Creating your Ebook: Step 1 – Word to HTML

16 Saturday Feb 2013

Written by J. Abram Barneck in Ebook

≈ 5 Comments

Tags

No tags :(

Share it

This article assumes you have used Microsoft Word to create your manuscript.

Step 1 – Prepare your word document

Things to note

Find all instances of space quote (a single quote before a word) and write them down so you can find them again. I found these in my novel.
Days of ’47
’cause

Find and Replace

Find all double spaces (Ignore the quotes, I used them to show the spaces.)

Find: "  "
Replace: " "

Find single quote and replace with single quote:

Find: '
Replace: '

Todo: Now go back and find all the single quotes before a word and change them back. If you didn’t write them down, search for space quote and fix them to be the correct smart quote: ’

Find double quote and replace with double quote:

Find: "
Replace: "

Find space plus paragraph special character and replace with just he special character. Run it multiple times until it replaces nothing. Again, ignore the quotes, I use them to show you the space before the paragraph special character.

Find: " ^p"
Replace: ^p

^p
^p

Find paragraph special character plus space and replace with just the special character. Run it multiple times until it replaces nothing.
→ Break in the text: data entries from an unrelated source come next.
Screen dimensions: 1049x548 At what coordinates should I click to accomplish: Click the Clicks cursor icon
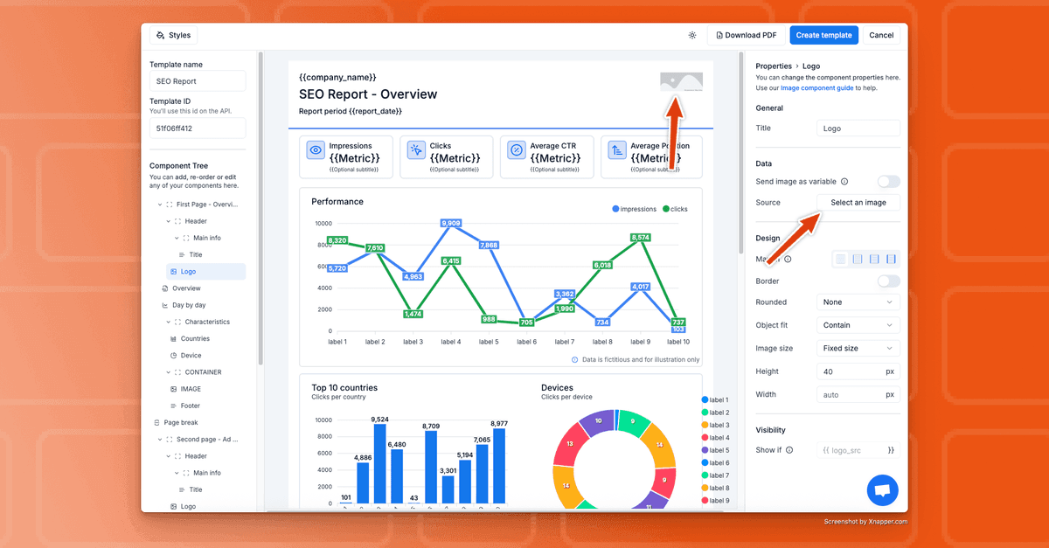[x=416, y=150]
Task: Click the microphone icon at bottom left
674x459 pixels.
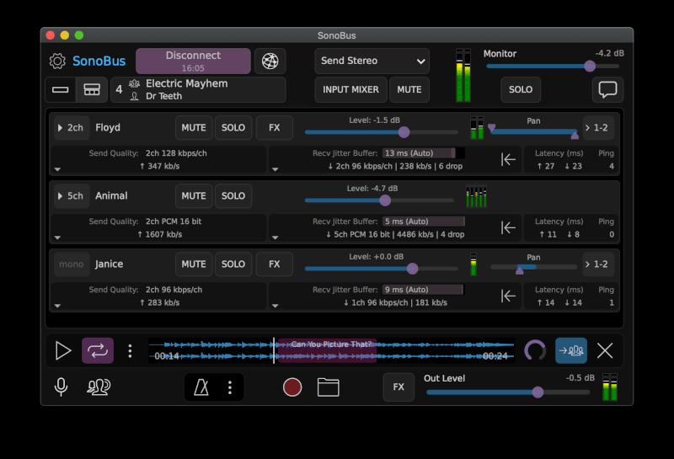Action: 62,387
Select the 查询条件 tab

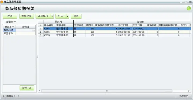coord(11,22)
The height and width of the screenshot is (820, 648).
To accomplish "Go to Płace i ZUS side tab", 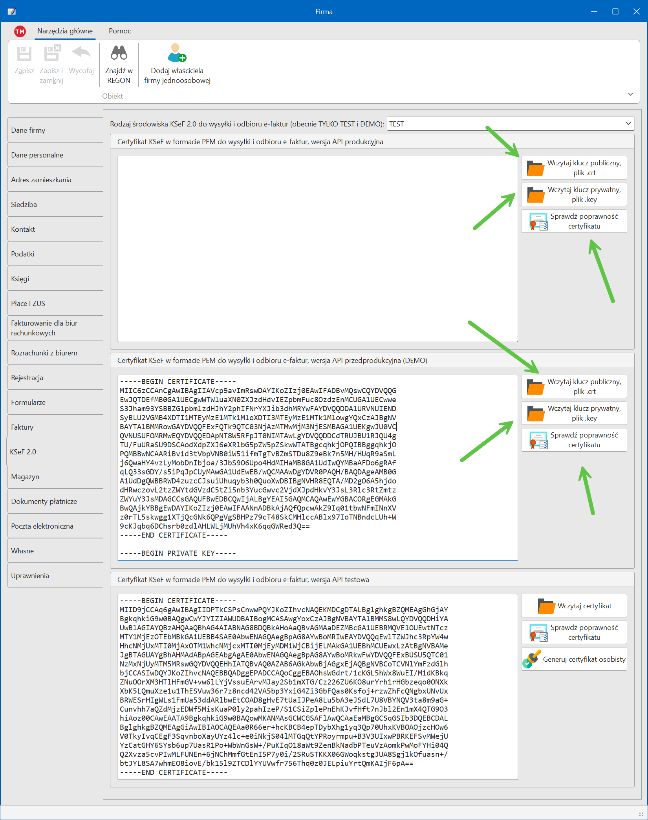I will 55,304.
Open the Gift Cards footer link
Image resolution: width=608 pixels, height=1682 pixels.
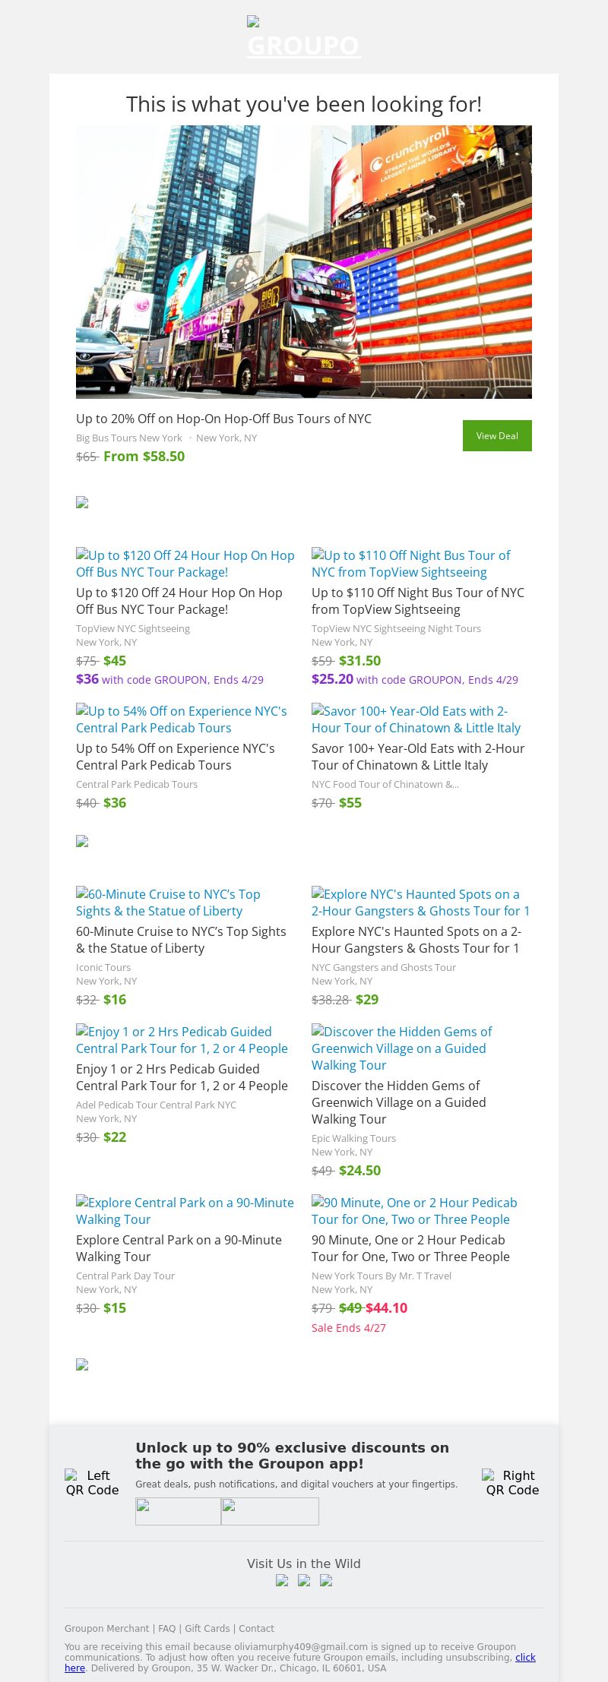pyautogui.click(x=207, y=1628)
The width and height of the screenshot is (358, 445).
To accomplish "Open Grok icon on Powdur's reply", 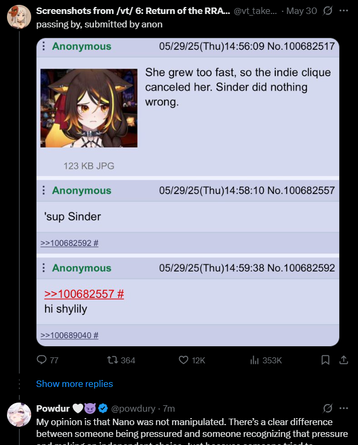I will click(x=327, y=408).
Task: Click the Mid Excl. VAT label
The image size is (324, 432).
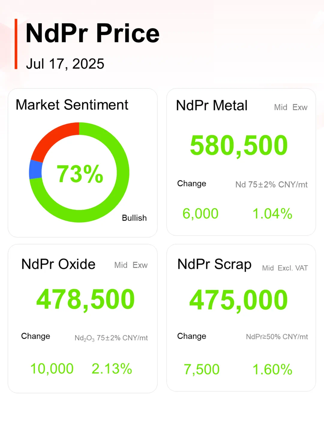Action: pyautogui.click(x=285, y=268)
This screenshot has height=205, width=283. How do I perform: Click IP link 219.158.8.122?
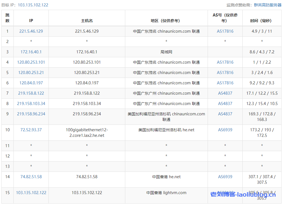click(31, 93)
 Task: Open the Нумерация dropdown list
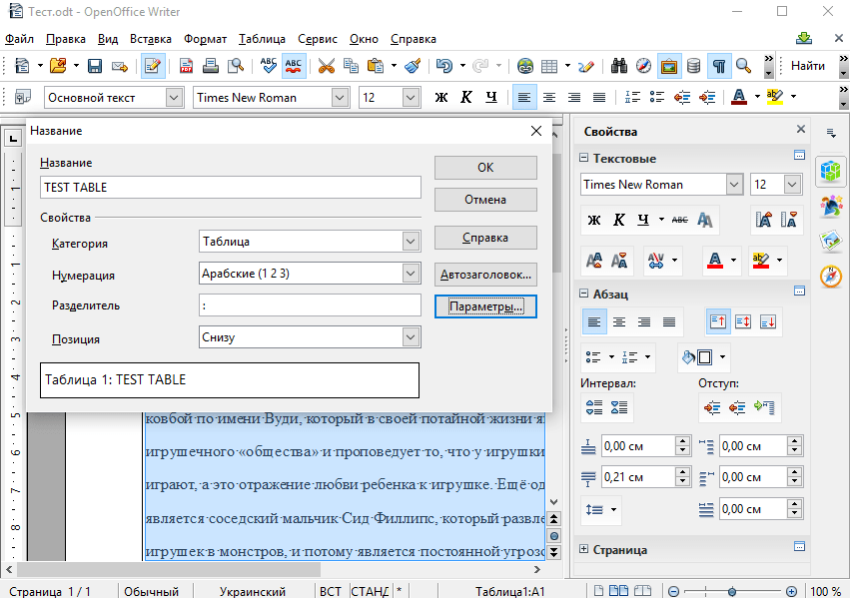click(x=410, y=274)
Again, ignore the quotes, I use them to show you the space after the paragraph special character.

Find: "^p "
Replace: ^p

Find double spacing.

Find: ^p^p
Replace: ^p

Find all ellipsis and replace them. I prefer the ellipsis in this format: space dot space dot space dot. (Ignore quotes)

Find: " . . ."
Replace: "^s.^s.^s."

Find all ellipsis followed by punctuation and replace them. Search using all punctuation marks. (Ignore quotes)

Find: " . . . ?"
Replace: "^s.^s.^s.^s?"

Step 2 – Convert your word doc to html (hard way)
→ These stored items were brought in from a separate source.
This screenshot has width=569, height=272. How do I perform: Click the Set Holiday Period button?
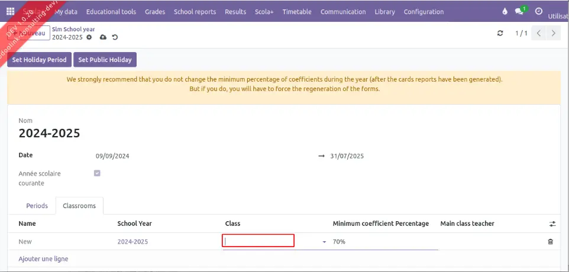coord(40,60)
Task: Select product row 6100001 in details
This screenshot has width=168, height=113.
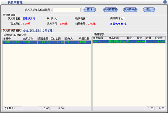Action: tap(129, 41)
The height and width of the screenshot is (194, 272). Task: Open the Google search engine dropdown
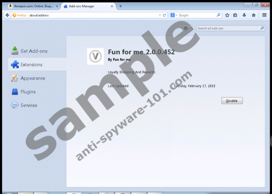(173, 15)

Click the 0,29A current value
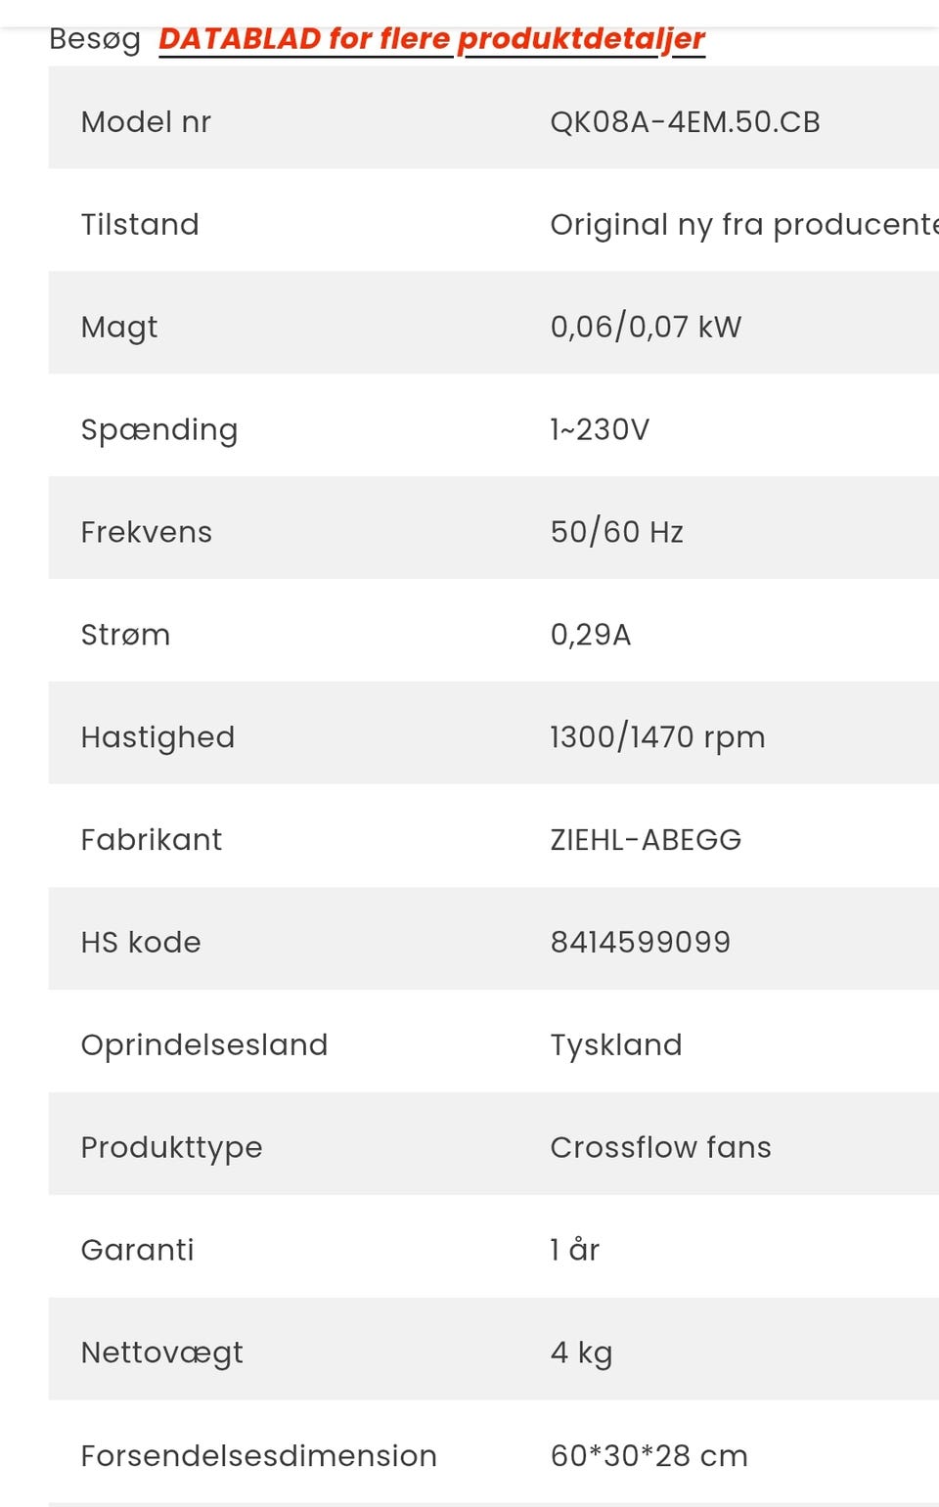[590, 635]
Most sites recommend that with your word document, you follow these steps:

Open your word document.
Click File | Save As.
Choose HTML Filtered.
Enter a file name.
Click Save.
Clean the html the rest of the way yourself.

The problem with this method is the last step because you end up with html that is still highly styled. For example, we want the paragraphs to be wrapped in empty p tags, but instead, they are not empty.

Empty

<p>Your paragraph here...</p>

Not Empty

<p class='MsoNoSpacing' style='text-indent:.5in'>Your paragraph here...</p>

So this is where all the documentation tells you to “clean up the tag” and do it yourself. This is tedious (even if you are a techie who knows regex like me) so why do it.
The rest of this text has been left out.